Records from a data collection:
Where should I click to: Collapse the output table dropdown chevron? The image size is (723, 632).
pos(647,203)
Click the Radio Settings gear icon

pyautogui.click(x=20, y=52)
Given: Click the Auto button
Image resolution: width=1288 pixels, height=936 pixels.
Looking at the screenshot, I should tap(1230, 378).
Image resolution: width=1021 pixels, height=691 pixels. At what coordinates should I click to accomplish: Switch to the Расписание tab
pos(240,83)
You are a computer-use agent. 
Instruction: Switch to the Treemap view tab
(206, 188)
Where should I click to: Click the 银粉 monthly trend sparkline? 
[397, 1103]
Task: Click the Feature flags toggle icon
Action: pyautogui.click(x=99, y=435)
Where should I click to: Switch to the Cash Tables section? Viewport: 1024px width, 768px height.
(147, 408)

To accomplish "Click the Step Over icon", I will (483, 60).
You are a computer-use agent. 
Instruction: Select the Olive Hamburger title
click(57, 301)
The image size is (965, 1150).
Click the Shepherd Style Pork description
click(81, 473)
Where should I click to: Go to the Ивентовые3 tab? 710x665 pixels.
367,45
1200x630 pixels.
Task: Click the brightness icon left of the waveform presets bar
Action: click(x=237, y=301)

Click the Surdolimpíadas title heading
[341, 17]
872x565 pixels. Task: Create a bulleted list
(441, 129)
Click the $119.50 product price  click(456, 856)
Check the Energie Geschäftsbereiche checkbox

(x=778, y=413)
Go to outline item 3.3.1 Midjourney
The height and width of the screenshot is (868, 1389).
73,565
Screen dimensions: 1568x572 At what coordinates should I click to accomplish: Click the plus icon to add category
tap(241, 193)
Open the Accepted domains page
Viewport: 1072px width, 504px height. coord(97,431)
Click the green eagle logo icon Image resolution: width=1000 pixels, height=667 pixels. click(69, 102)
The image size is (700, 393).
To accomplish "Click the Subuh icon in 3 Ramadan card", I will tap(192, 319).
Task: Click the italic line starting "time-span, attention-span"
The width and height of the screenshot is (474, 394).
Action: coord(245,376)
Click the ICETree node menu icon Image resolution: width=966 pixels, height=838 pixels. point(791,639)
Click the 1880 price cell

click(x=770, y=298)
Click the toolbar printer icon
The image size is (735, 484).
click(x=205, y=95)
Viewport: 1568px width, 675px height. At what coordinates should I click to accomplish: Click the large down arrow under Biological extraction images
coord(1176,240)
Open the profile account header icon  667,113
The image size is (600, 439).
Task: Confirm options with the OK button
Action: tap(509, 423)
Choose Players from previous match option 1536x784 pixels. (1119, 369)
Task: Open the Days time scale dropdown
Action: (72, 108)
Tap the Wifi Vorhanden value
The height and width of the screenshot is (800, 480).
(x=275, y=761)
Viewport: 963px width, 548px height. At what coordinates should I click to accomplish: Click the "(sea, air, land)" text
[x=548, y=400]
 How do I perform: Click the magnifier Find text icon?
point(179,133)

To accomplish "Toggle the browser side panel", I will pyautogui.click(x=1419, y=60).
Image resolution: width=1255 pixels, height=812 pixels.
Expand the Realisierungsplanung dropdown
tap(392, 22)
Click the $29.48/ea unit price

▸ **Set problem**:
Please recast the listing above as a Markdown table with the columns Row and Line, giving each non-blank line its own numbered row.

▸ **Solution to the exercise**:
| Row | Line |
|---|---|
| 1 | Where should I click to: Collapse the output table dropdown chevron? The image size is (723, 632). |
| 2 | pos(647,203) |
| 3 | Click the Radio Settings gear icon |
| 4 | pyautogui.click(x=20, y=52) |
| 5 | Given: Click the Auto button |
| 6 | Image resolution: width=1288 pixels, height=936 pixels. |
| 7 | Looking at the screenshot, I should tap(1230, 378). |
| 8 | Image resolution: width=1021 pixels, height=691 pixels. At what coordinates should I click to accomplish: Switch to the Расписание tab |
| 9 | pos(240,83) |
| 10 | You are a computer-use agent.  |
| 11 | Instruction: Switch to the Treemap view tab |
| 12 | (206, 188) |
| 13 | Where should I click to: Click the 银粉 monthly trend sparkline?  |
| 14 | [397, 1103] |
| 15 | Task: Click the Feature flags toggle icon |
| 16 | Action: pyautogui.click(x=99, y=435) |
| 17 | Where should I click to: Switch to the Cash Tables section? Viewport: 1024px width, 768px height. |
| 18 | (147, 408) |
| 19 | To accomplish "Click the Step Over icon", I will (483, 60). |
| 20 | You are a computer-use agent.  |
| 21 | Instruction: Select the Olive Hamburger title |
| 22 | click(57, 301) |
| 23 | The image size is (965, 1150). |
| 24 | Click the Shepherd Style Pork description |
| 25 | click(81, 473) |
| 26 | Where should I click to: Go to the Ивентовые3 tab? 710x665 pixels. |
| 27 | 367,45 |
| 28 | 1200x630 pixels. |
| 29 | Task: Click the brightness icon left of the waveform presets bar |
| 30 | Action: click(x=237, y=301) |
| 31 | Click the Surdolimpíadas title heading |
| 32 | [341, 17] |
| 33 | 872x565 pixels. Task: Create a bulleted list |
| 34 | (441, 129) |
| 35 | Click the $119.50 product price  click(456, 856) |
| 36 | Check the Energie Geschäftsbereiche checkbox |
| 37 | (x=778, y=413) |
| 38 | Go to outline item 3.3.1 Midjourney |
| 39 | The height and width of the screenshot is (868, 1389). |
| 40 | 73,565 |
| 41 | Screen dimensions: 1568x572 At what coordinates should I click to accomplish: Click the plus icon to add category |
| 42 | tap(241, 193) |
| 43 | Open the Accepted domains page |
| 44 | Viewport: 1072px width, 504px height. coord(97,431) |
| 45 | Click the green eagle logo icon Image resolution: width=1000 pixels, height=667 pixels. click(69, 102) |
| 46 | The image size is (700, 393). |
| 47 | To accomplish "Click the Subuh icon in 3 Ramadan card", I will tap(192, 319). |
| 48 | Task: Click the italic line starting "time-span, attention-span" |
| 49 | The width and height of the screenshot is (474, 394). |
| 50 | Action: coord(245,376) |
| 51 | Click the ICETree node menu icon Image resolution: width=966 pixels, height=838 pixels. point(791,639) |
| 52 | Click the 1880 price cell |
| 53 | click(x=770, y=298) |
| 54 | Click the toolbar printer icon |
| 55 | The image size is (735, 484). |
| 56 | click(x=205, y=95) |
| 57 | Viewport: 1568px width, 675px height. At what coordinates should I click to accomplish: Click the large down arrow under Biological extraction images |
| 58 | coord(1176,240) |
| 59 | Open the profile account header icon  667,113 |
| 60 | The image size is (600, 439). |
| 61 | Task: Confirm options with the OK button |
| 62 | Action: tap(509, 423) |
| 63 | Choose Players from previous match option 1536x784 pixels. (1119, 369) |
| 64 | Task: Open the Days time scale dropdown |
| 65 | Action: (72, 108) |
| 66 | Tap the Wifi Vorhanden value |
| 67 | The height and width of the screenshot is (800, 480). |
| 68 | (x=275, y=761) |
| 69 | Viewport: 963px width, 548px height. At what coordinates should I click to accomplish: Click the "(sea, air, land)" text |
| 70 | [x=548, y=400] |
| 71 |  How do I perform: Click the magnifier Find text icon? |
| 72 | point(179,133) |
| 73 | To accomplish "Toggle the browser side panel", I will pyautogui.click(x=1419, y=60). |
| 74 | Image resolution: width=1255 pixels, height=812 pixels. |
| 75 | Expand the Realisierungsplanung dropdown |
| 76 | tap(392, 22) |
| 77 | Click the $29.48/ea unit price |